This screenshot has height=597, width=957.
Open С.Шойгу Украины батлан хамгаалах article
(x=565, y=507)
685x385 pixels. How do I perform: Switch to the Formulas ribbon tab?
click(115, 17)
● ● ● ● ● ● ●
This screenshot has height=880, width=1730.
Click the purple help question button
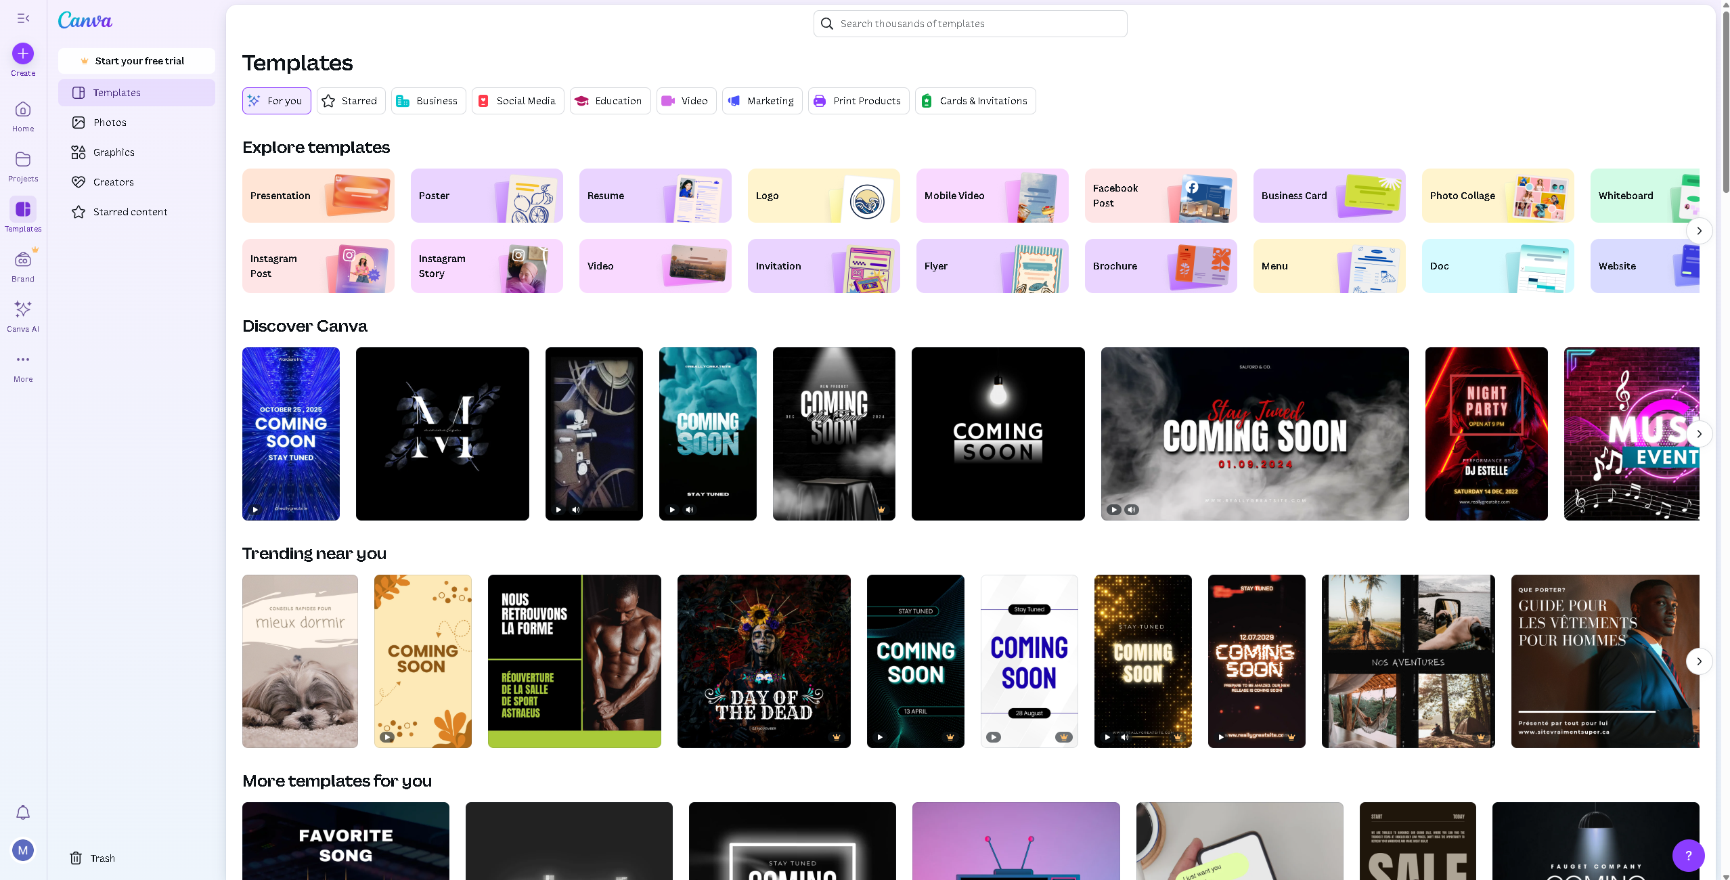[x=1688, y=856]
● ● ● ● ● ● ●
Description of the task: Which lines of the records above contain the word "This"? Report each one.

Worked solution:
This screenshot has height=597, width=957.
This screenshot has height=880, width=1730.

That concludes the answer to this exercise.